- DESCRIPTION OF THE TASK: Rewrite the entries below starting at the line that contains "The width and" and ending at the line that contains "Open the plants", keeping every line, requests included. Scale each coordinate in the answers by 0.55 and round it to a whole number, with halves rounded up.

(Entries for pointing to text and elements)
━━━━━━━━━━
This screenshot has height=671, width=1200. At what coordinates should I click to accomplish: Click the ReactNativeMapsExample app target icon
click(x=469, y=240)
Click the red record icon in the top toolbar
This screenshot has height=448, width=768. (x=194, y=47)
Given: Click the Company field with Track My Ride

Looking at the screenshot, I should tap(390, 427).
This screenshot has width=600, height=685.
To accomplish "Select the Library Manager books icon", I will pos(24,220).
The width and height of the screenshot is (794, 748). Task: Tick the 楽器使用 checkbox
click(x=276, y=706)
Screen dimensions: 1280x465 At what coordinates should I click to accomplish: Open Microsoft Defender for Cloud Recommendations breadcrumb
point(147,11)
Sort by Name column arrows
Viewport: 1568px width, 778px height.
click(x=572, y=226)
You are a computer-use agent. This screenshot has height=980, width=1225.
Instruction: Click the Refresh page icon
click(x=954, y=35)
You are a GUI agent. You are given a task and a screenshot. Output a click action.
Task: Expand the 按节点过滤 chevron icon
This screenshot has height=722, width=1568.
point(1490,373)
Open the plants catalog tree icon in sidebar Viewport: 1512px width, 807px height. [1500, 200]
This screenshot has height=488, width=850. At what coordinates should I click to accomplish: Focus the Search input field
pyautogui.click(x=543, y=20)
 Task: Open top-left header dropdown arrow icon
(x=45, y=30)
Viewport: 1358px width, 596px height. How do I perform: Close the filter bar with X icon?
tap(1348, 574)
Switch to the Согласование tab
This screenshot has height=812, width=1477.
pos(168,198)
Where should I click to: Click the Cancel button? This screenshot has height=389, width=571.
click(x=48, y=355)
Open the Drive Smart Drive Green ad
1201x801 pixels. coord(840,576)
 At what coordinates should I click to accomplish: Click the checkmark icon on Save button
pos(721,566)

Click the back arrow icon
━━━━━━━━━━
- FINISHED ANSWER:
The width and height of the screenshot is (794, 748). Task: Tick the 楽器使用 checkbox
click(x=152, y=388)
Screen dimensions: 1280x465 At what coordinates should I click to accomplish: Open Microsoft Defender for Cloud Recommendations breadcrumb
point(81,6)
Sort by Name column arrows
Viewport: 1568px width, 778px height.
click(x=315, y=124)
You are a computer-use agent. This screenshot has height=980, width=1225.
Instruction: Click the Refresh page icon
click(x=525, y=19)
You are a GUI agent. You are given a task and a screenshot. Output a click action.
Task: Expand the 按节点过滤 chevron icon
This screenshot has height=722, width=1568.
point(820,205)
Open the plants catalog tree icon in sidebar Viewport: 1512px width, 807px height. [825, 110]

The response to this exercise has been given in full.